▸ **TASK PROMPT**
Reproduce the Truthful Living page word for word, from "Source: Ramana Maharshi, Who" up to and including "Am That (1973)".

Truthful Living Eight vows of daily practice
Eight Traditional Views
Scale of Analysis
1
2
3
4
5
Individual Interpersonal Community Society Existence
Three Truths & One Non-Truth
The Eight Vows
Left-Hand Path
Middle Path
Right-Hand Path
Vow VIII  •  Higher  •  Left-Hand
Wisdom
To dedicate one's life to the pursuit of wisdom.
◆ Interfaith & Mystics Right Concentration Samadhi Chokhmah Agape · Logos

  • Ramana Maharshi's Self-Inquiring Meditation
    Mental
    Sit quietly. Ask inwardly: Who am I? Do not answer conceptually. Instead, turn attention back on the one asking. Each time a thought arises, ask: To whom does this thought arise? To me. Who am I? Let all content dissolve into the pure sense of being. The witness remains when everything else falls away.
    Source: Ramana Maharshi, Who Am I? (1902)
  • Nisargadatta Maharaj's Bare I-Am Resting
    Mental
    Rest attention in the bare sense of existence before any story: I am, not I am this. Don't add anything. When the mind tries to name or locate the feeling, return to the naked sense of presence. Hold it without grasping. Do this for 20–30 minutes daily.
    Source: Nisargadatta Maharaj, I Am That (1973)

▸ **SUPPLIED MATERIAL**
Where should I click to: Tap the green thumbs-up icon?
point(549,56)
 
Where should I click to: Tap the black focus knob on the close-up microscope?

▸ **COMPLETED TASK**
Source: Ramana Maharshi, Who Am I? (1902)
  • Nisargadatta Maharaj's Bare I-Am Resting
    Mental
    Rest attention in the bare sense of existence before any story: I am, not I am this. Don't add anything. When the mind tries to name or locate the feeling, return to the naked sense of presence. Hold it without grasping. Do this for 20–30 minutes daily.
    Source: Nisargadatta Maharaj, I Am That (1973)